Over the Christmas and New Year season, Quraysha Ismail Sooliman, South African Muslimah scholar and lecturer in Political Studies at the University of Pretoria, was on her way out of the country with her family. At Oliver Tambo International Airport in Johannesburg, she and her daughters were stopped at passport control, and one of her daughters was asked to remove her headscarf in order to be properly identified. The same happened upon their return, when her second daughter was asked the same, both times in an abrupt and condescending tone.
Sooliman, who happens to be an outspoken gender-activist, decided to write to South African Home Affairs, stating,
“We are South African citizens and highly offended by this attitude. If rights are being violated due to ignorance by home affairs officials then such behaviour needs to be corrected. We do not wear face veils so the demand to have the head covering removed violates constitutional rights.”
She further stated, “I am raising this issue because I do not want to see an escalation of ‘Islamophobia around hijab’ in our beautiful country.”
The reason I discuss this story here is two-fold. Firstly, the issue appeared in the media (both print and radio), with other Muslim women coming forward to report being handled in the same way. Secondly, the way in which Muslim women themselves took this story up, using the mainstream South African media to voice their concerns, is representative of their emerging voice in broader society.
One of the first to report on this story was the Mail & Guardian. Fatima Asmal-Motala, freelance journalist and Muslimah activist, who herself experienced discrimination for wearing a headscarf when applying for a passport, reported for the paper. Her story included a detailed interview with Sooliman, as well another woman who was asked to remove her headscarf, and a response from a Home Affairs representative. Her story allowed the women to speak for themselves, explaining why the incidents upset them to the extent it did – particularly in the very tolerant South African context, where all forms of religion and dress are usually respected. The headline however, “Headscarves Raise Hackles” left much to be desired, giving the impression the women were kicking up a fuss for petty reasons.

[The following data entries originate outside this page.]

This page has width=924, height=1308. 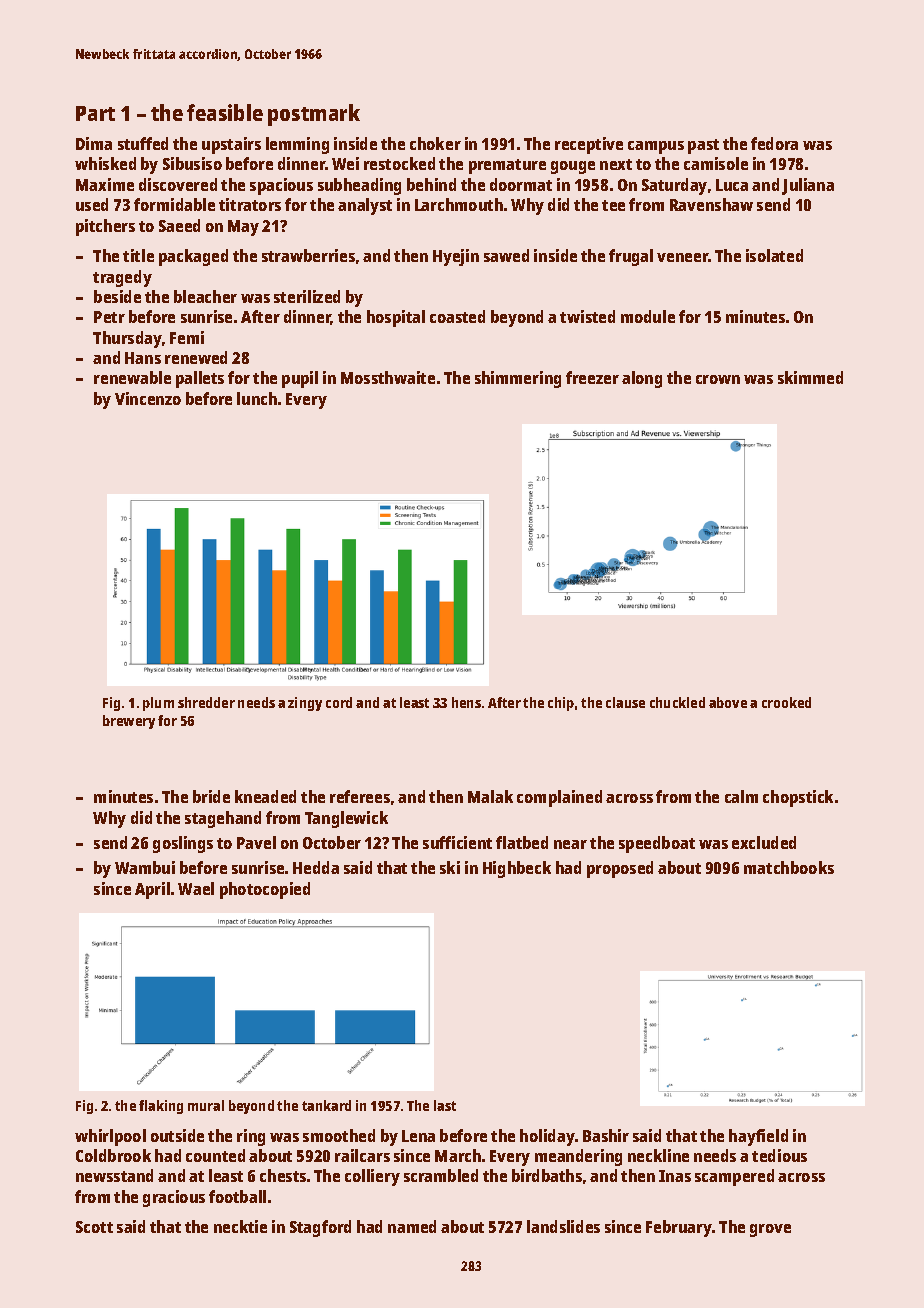 What do you see at coordinates (786, 702) in the page?
I see `crooked` at bounding box center [786, 702].
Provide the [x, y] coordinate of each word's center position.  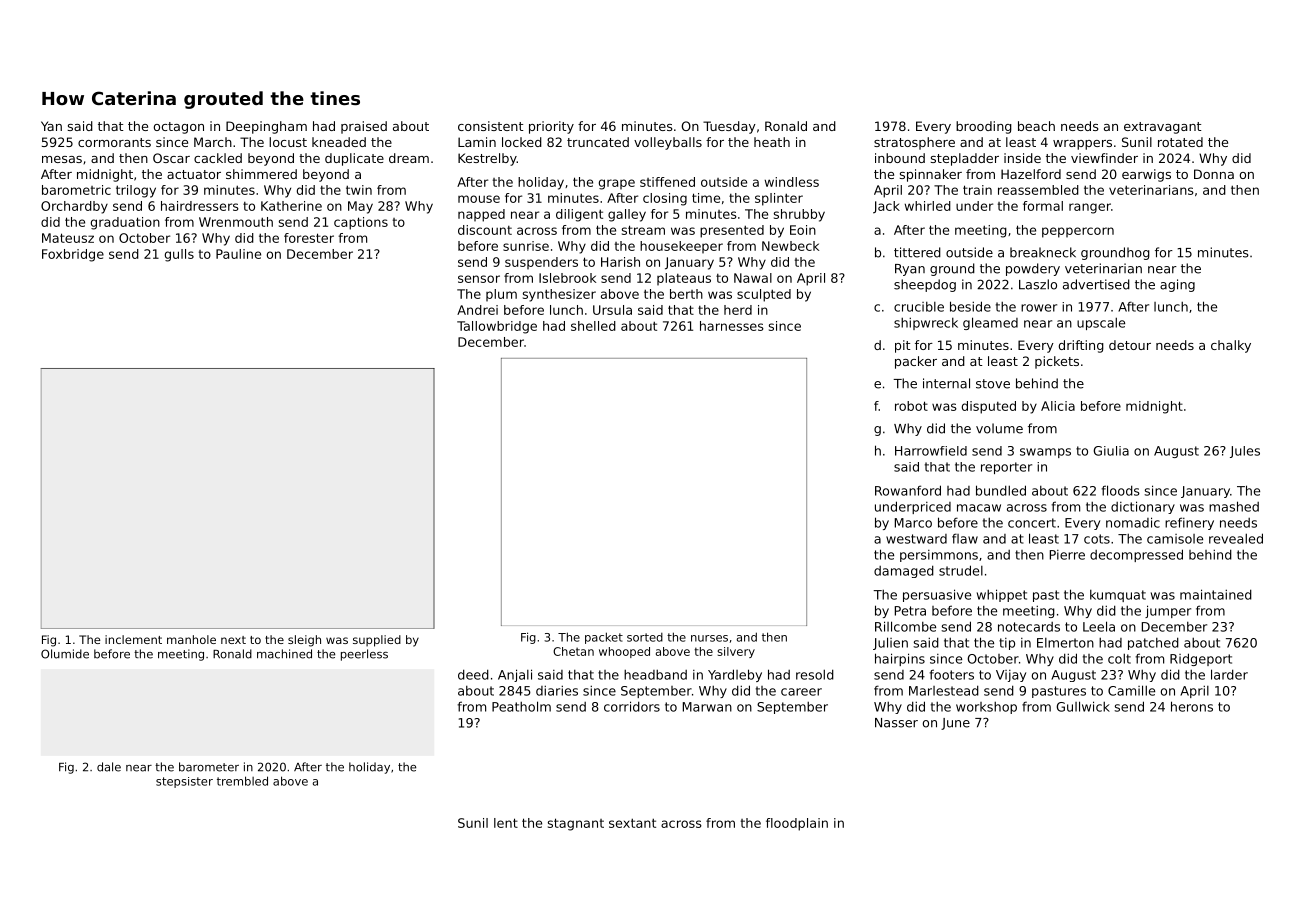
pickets [1057, 362]
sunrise [526, 246]
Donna [1214, 174]
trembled [242, 781]
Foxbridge [73, 255]
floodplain [797, 824]
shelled [593, 326]
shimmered [261, 174]
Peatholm [521, 706]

Sooliman and Asmal-Motala were also interviewed on the national radio station SAfm, where they posed important questions directly to Home Affairs, and other Muslim women were given the chance to call in to report similar experiences. Their interview brought to the mainstream society’s attention the independent voices of Muslim women, in protesting about matters they believe to be an infringement of their religious rights.Other media outlets like Sunday Times and IOL also reported on the story, making sure to quote Sooliman, who always maintained that “We do not want special favours but want to be treated with dignity and respect,” and asked the pressing questions, “Is there religious freedom in South Africa or is it also going to be eroded? Is there legislation that states that Muslim women cannot submit photographs for passports or ID documents with a headscarf?”
However, the Sunday Times article inaccurately in the headline that “Home Affairs orders headscarves off.” A few misinformed officials did request some Muslim women to remove their head-coverings, but Home Affairs have assured the Muslim community that any checks would have to be conducted privately, and headscarves are acceptable in ID photographs.
The establishment also decided to run a public-poll asking whether Muslim women should be allowed to wear headscarves at passport-control. The poll question was problematic in that it opened up discussions on options that are clearly already the constitutional rights of Muslim women, allowing the public to decide for Muslim women what makes suitable travel gear.
Other websites that picked up on the story grossly conflated the issue of headscarves with face-veils, posting pictures of women with their faces covered in their stories, showing little understanding of the nuances and heterogeneity of Muslim women.
Muslim media responded to the incidences as well, with the Voice of the Cape reporting no less than five articles dedicated to the issue, including interviews from various affected women, facts from religious bodies regarding their correspondence with government, detailed information from Home Affairs on what exactly constitutes proper garb for photographs and their protocol for security checks; thereby assuaging any frenzy that could have ensued.
These isolated incidents were given a lot of media attention, and I am particularly happy it resulted in so many Muslim women having a say on a concern that affects them personally, at a national level.